*Task details*
Scan the entries below, and for each line that includes the word "agent", make a copy.

*Records provided*

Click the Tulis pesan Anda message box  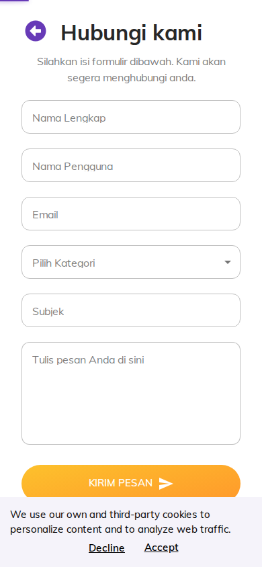click(x=131, y=394)
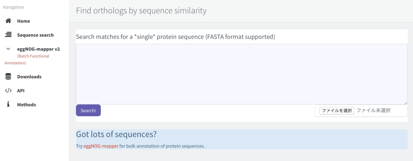Follow the red eggNOG-mapper link
Image resolution: width=413 pixels, height=161 pixels.
click(101, 146)
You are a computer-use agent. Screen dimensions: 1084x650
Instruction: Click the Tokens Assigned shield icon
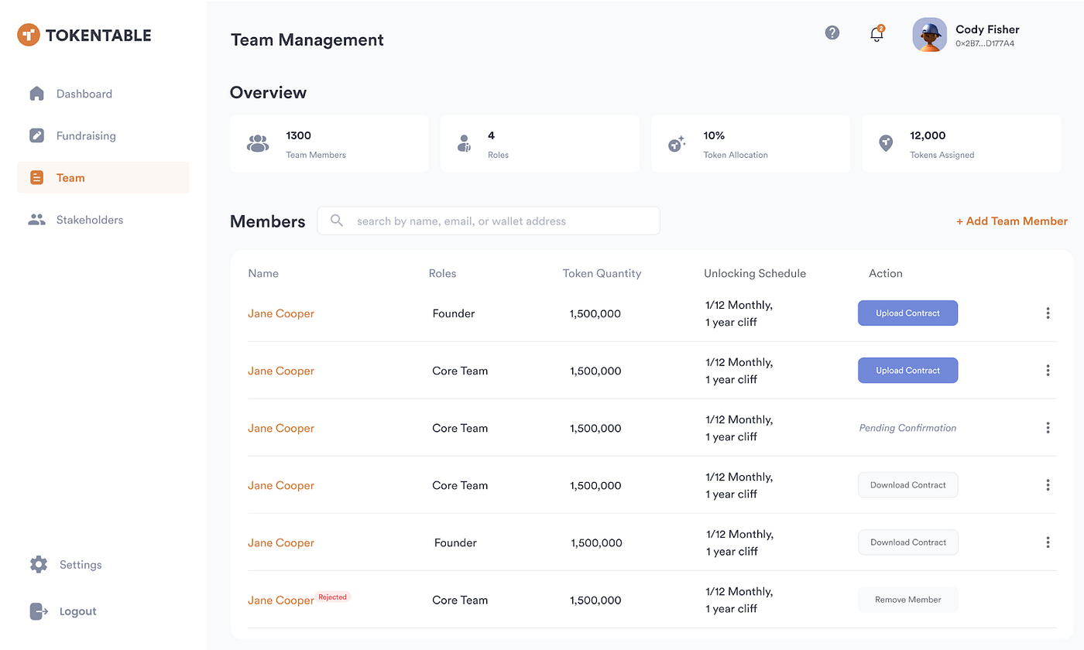pos(885,143)
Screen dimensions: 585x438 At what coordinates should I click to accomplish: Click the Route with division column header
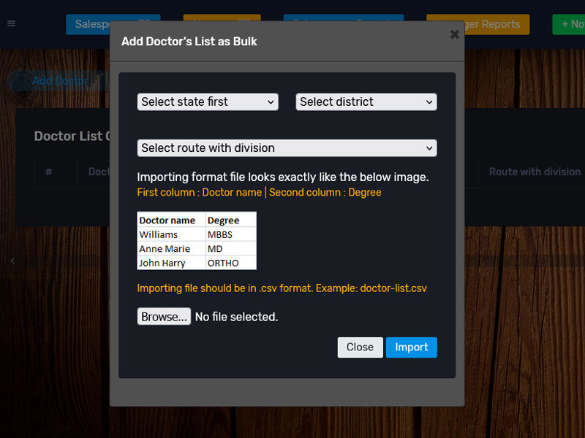pyautogui.click(x=535, y=172)
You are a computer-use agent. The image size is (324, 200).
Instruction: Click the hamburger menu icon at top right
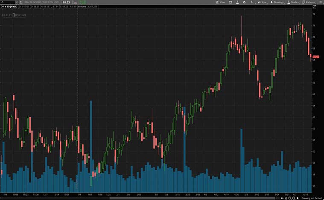pyautogui.click(x=321, y=2)
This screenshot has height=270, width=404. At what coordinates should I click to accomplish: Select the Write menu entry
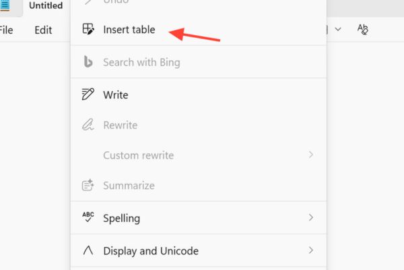115,95
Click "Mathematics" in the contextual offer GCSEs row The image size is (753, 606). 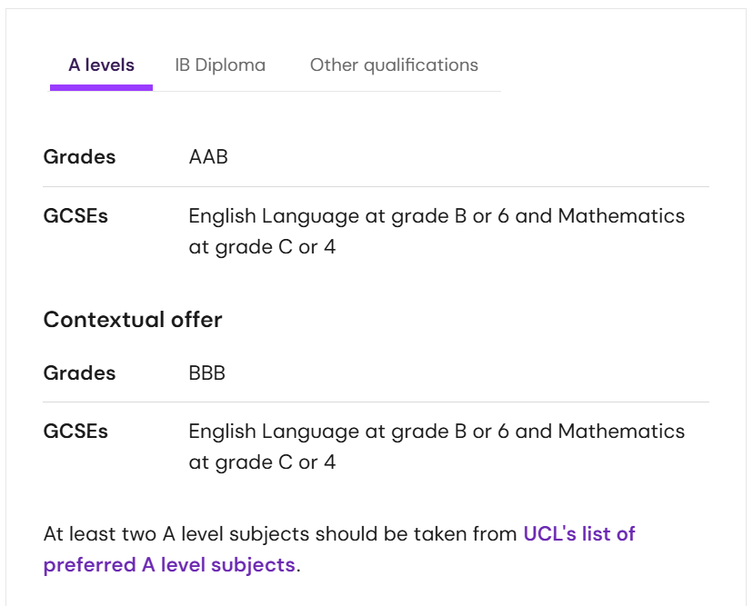point(621,432)
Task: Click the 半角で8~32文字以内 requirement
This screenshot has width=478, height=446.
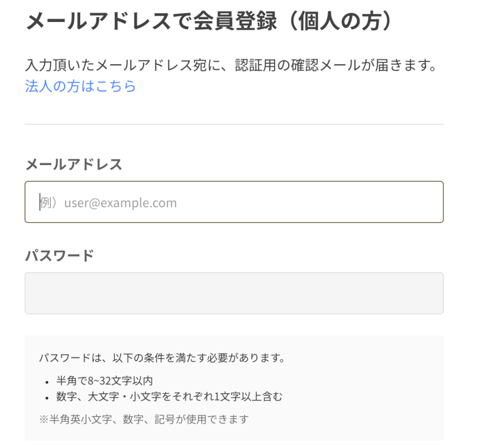Action: (105, 381)
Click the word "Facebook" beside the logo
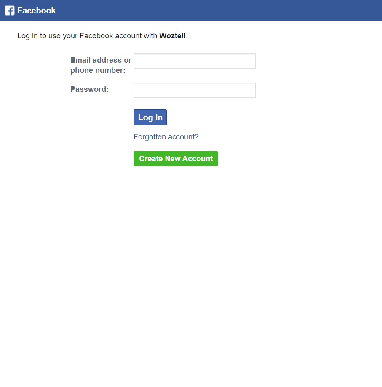Screen dimensions: 382x387 click(x=37, y=11)
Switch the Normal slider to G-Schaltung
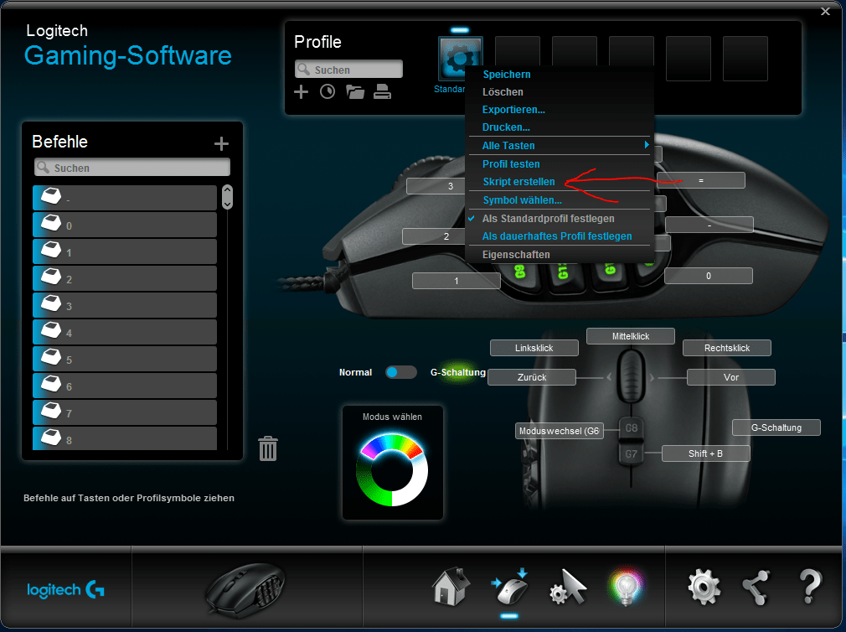 (400, 372)
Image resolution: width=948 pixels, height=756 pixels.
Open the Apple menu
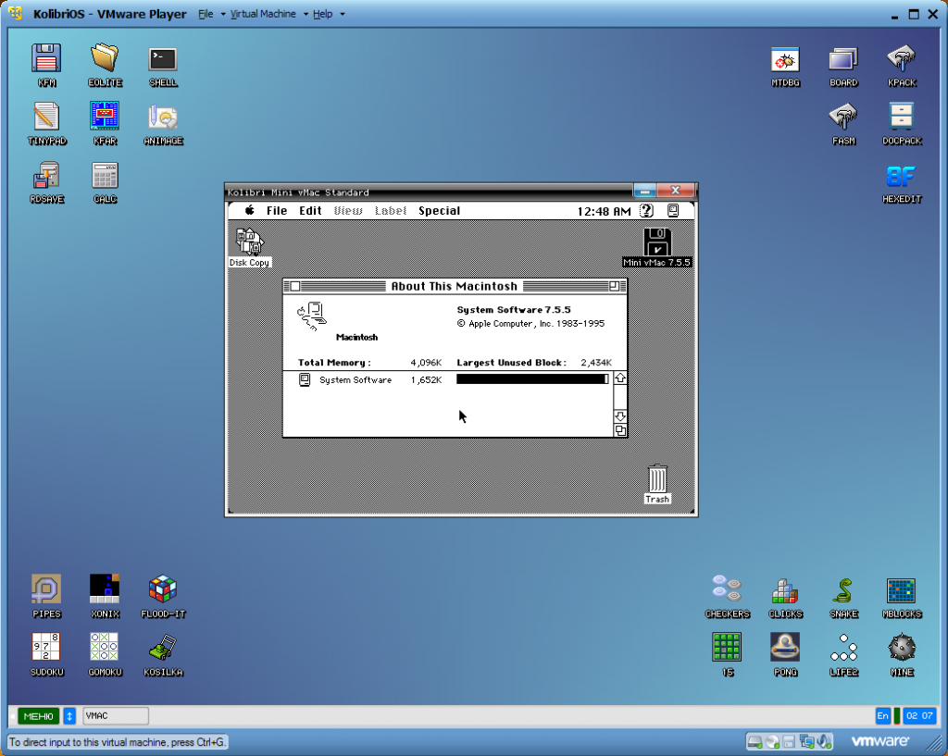249,211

*Task answer*
You are a computer-use agent. Screen dimensions: 1084x650
You are a computer-use agent. The image size is (324, 200).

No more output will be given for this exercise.